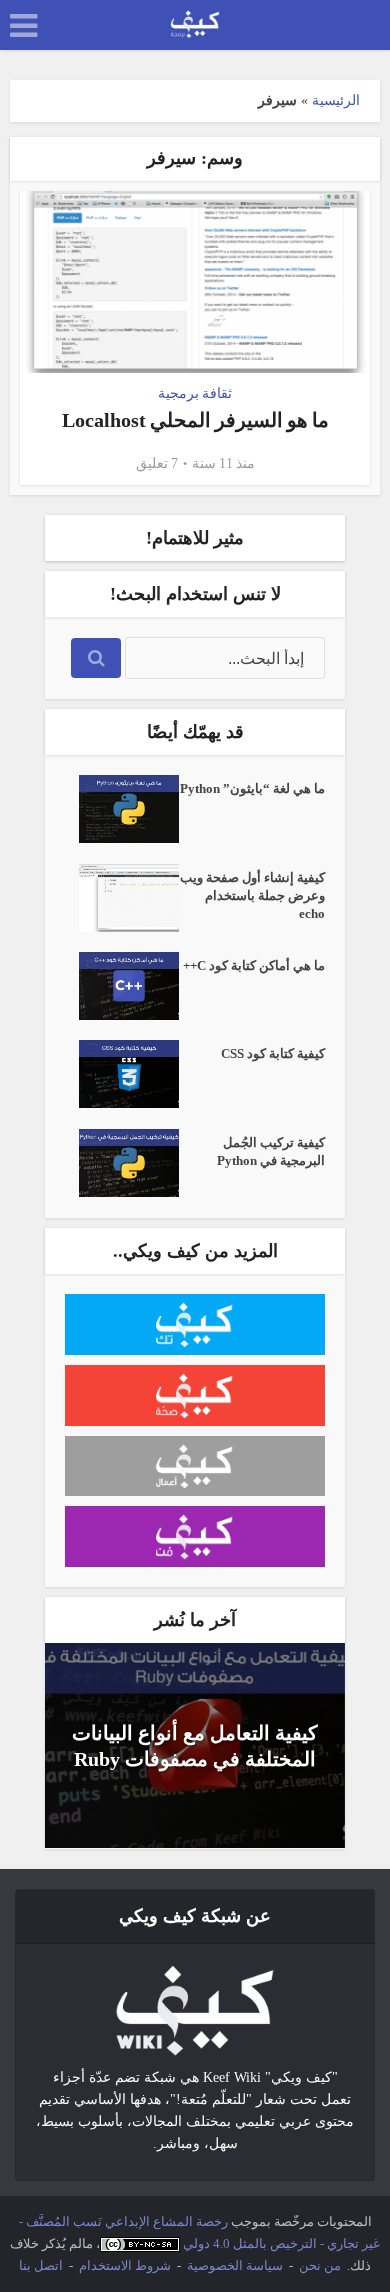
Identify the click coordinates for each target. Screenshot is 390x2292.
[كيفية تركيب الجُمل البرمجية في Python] (122, 1163)
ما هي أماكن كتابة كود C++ (254, 965)
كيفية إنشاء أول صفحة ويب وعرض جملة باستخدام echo (252, 895)
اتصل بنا (41, 2265)
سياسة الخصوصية (235, 2265)
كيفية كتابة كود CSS (273, 1053)
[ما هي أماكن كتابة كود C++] (122, 986)
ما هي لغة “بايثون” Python (252, 788)
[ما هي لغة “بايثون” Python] (122, 809)
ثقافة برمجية (195, 393)
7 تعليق (157, 463)
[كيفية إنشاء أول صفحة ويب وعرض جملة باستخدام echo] (122, 898)
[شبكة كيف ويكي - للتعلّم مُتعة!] (195, 2009)
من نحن (320, 2265)
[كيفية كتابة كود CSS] (122, 1074)
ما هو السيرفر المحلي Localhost (195, 420)
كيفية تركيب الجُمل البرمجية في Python (271, 1151)
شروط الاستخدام (125, 2265)
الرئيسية (336, 100)
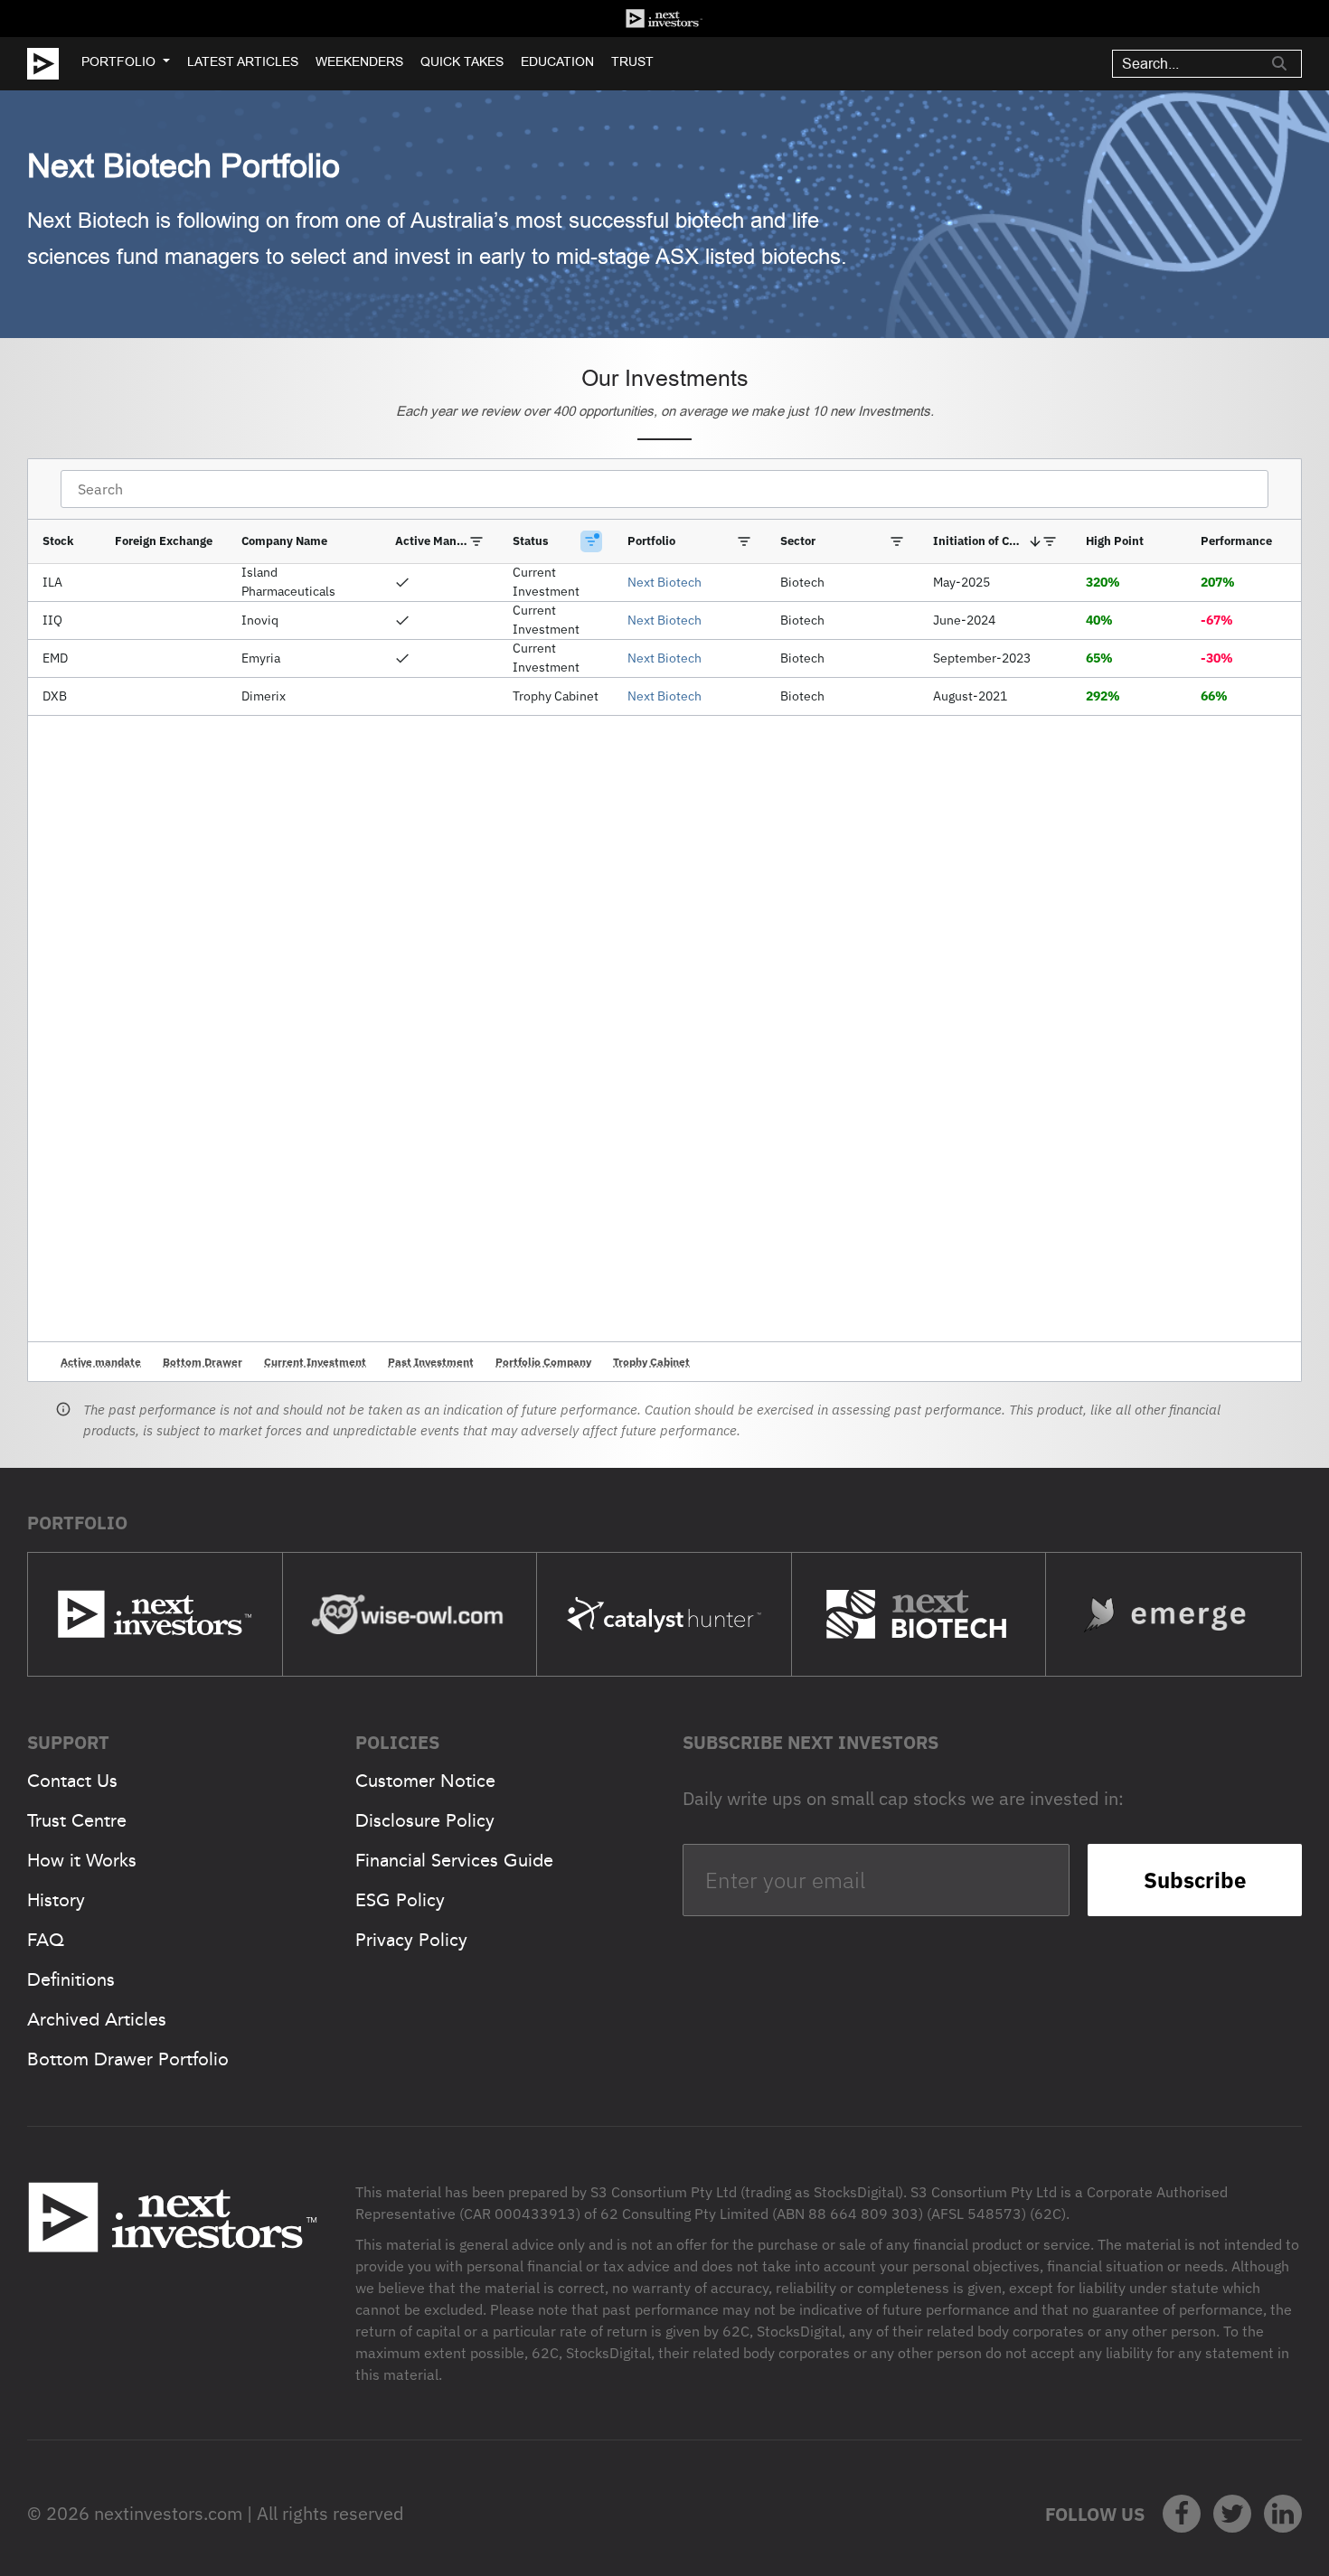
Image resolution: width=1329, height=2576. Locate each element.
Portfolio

* [WORK ITEM]:
The line containing "ما هي أماكن كتابة كود C++ (254, 965)" and every line after it, through the end of the material above, are to be printed exactly; no pictures belong in the output.

* [REPLY]:
ما هي أماكن كتابة كود C++ (254, 965)
كيفية إنشاء أول صفحة ويب وعرض جملة باستخدام echo (252, 895)
اتصل بنا (41, 2265)
سياسة الخصوصية (235, 2265)
كيفية كتابة كود CSS (273, 1053)
[ما هي أماكن كتابة كود C++] (122, 986)
ما هي لغة “بايثون” Python (252, 788)
[ما هي لغة “بايثون” Python] (122, 809)
ثقافة برمجية (195, 393)
7 تعليق (157, 463)
[كيفية إنشاء أول صفحة ويب وعرض جملة باستخدام echo] (122, 898)
[شبكة كيف ويكي - للتعلّم مُتعة!] (195, 2009)
من نحن (320, 2265)
[كيفية كتابة كود CSS] (122, 1074)
ما هو السيرفر المحلي Localhost (195, 420)
كيفية تركيب الجُمل البرمجية في Python (271, 1151)
شروط الاستخدام (125, 2265)
الرئيسية (336, 100)
Image resolution: width=1329, height=2576. Locate each element.
Portfolio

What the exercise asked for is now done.